PERSONAL FINANCIAL PLANNING TIPS

  • Update beneficiaries if necessary: This can be an easy way to save yourself and your heirs from an expensive mistake. Review your designations for items like life insurance and retirement plans and make sure beneficiary names are updated. Beneficiary forms supersede will and trust directives when settling an estate.
     
  • Consider a Roth IRA conversion: Consider converting traditional IRA funds to Roth IRAs if you expect higher future tax rates and fits your retirement (to allow tax-free distributions) and estate plans (heirs would inherit tax-free asset).
     
  • Plan for education: Recent changes to legislation, in particular, for 529 plans, may qualify contributions for state tax deductions and allow gifting up to IRS limits but these contributions need to be made by the end of the year.
     
  • Harvest your investment losses and gains: Align your harvesting strategy with current and projected income levels to make the most of available tax thresholds. Consider selling investments that have declined in value to offset capital gains to reduce your taxable income. If you are in a lower tax bracket or have unused losses, you might benefit from selling appreciated assets to lock in gains.
     
  • Spend through flexible savings accounts: Now is the time to “use it or lose it “when it comes to Flexible Savings Accounts (FSAs) or Limited FSAs.
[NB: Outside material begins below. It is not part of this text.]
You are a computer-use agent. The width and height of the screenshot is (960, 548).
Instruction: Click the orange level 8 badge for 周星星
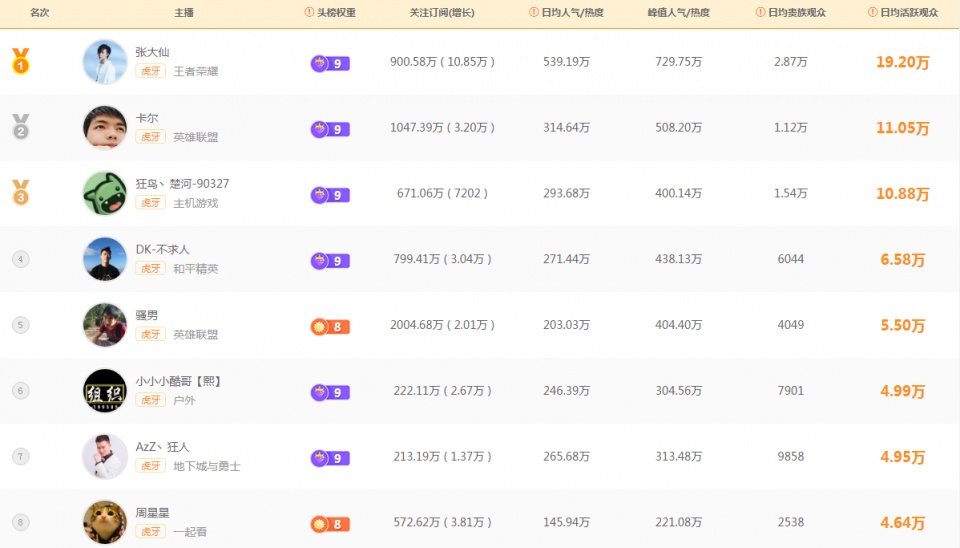(x=330, y=524)
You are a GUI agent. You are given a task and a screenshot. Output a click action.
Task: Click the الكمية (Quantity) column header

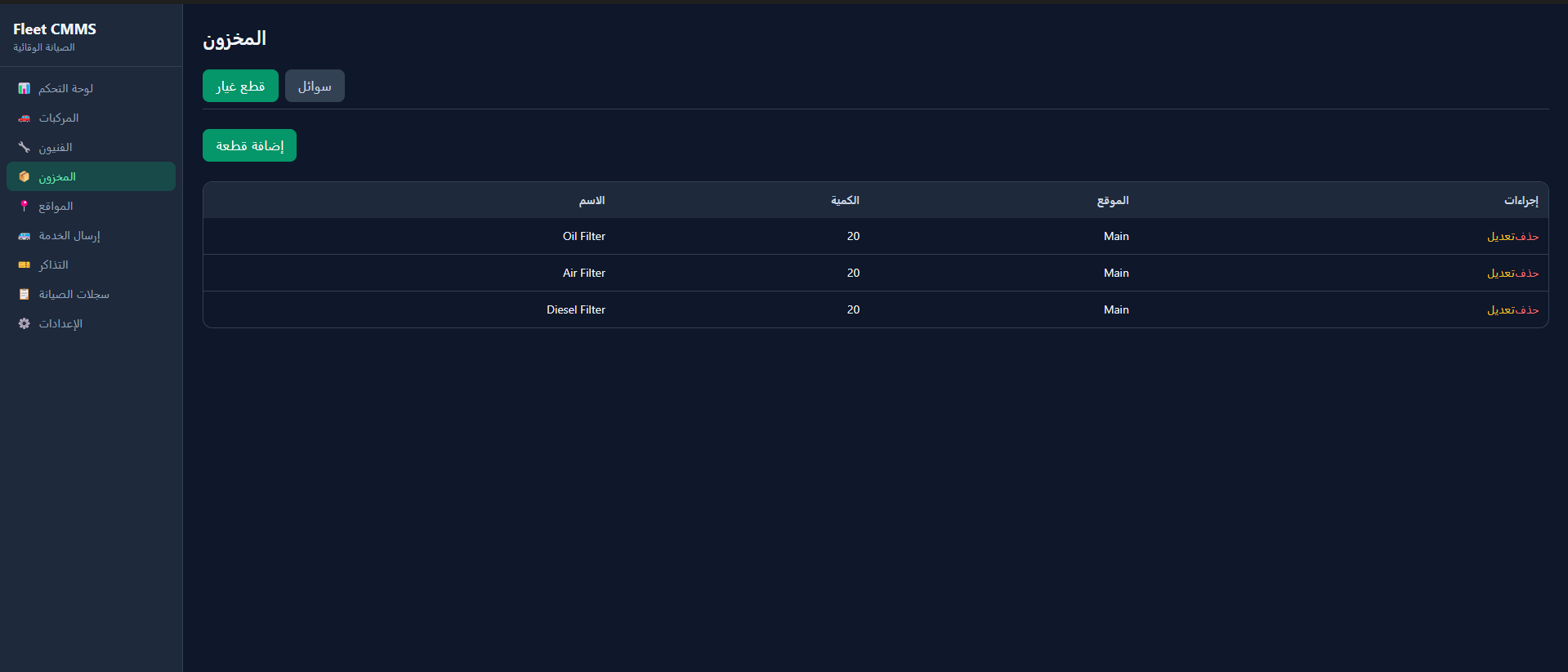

Some FSAs will allow you to carry over a certain amount, so be sure to check your individual plan to see if any of those funds carry over into next year.
     
  • Take all of your Required Minimum Distributions (RMDs): If you miss the deadline, you could be subject to a 25% penalty on the portion of your RMD you failed to withdraw.
     
  • Catch up on your 401k contributions: If you are over the age of 50, you can contribute up to $31,000 to your 401k plan in 2025. There is a special rule for those aged 60-63 that allows additional contributions for a total allowable contribution of $34,750 for 2025, with additional strategies that can allow even more. Make sure you’ve maximized your contributions and make plans to modify your contribution amounts for 2026.
     
  • Take advantage of Medicare Open Enrollment: Medicare Open Enrollment ends December 7, 2025. Evaluate your prescriptions, potential changes in insurance drug lists and how effective the plan you currently have has been for your health needs. Consider making changes to your plan or adding additional coverage. For 2026, Medicare has implemented a $2,100 out-of-pocket maximum for Part D prescription drugs.

“Talk with your CPA or CPA Personal Financial Specialist (CPA/PFS) as soon as possible,” says Snyder. “They have the knowledge to best help you with taxes and much more for this year and next. The more communication you have with him/her, the better they can help you plan for your financial future.”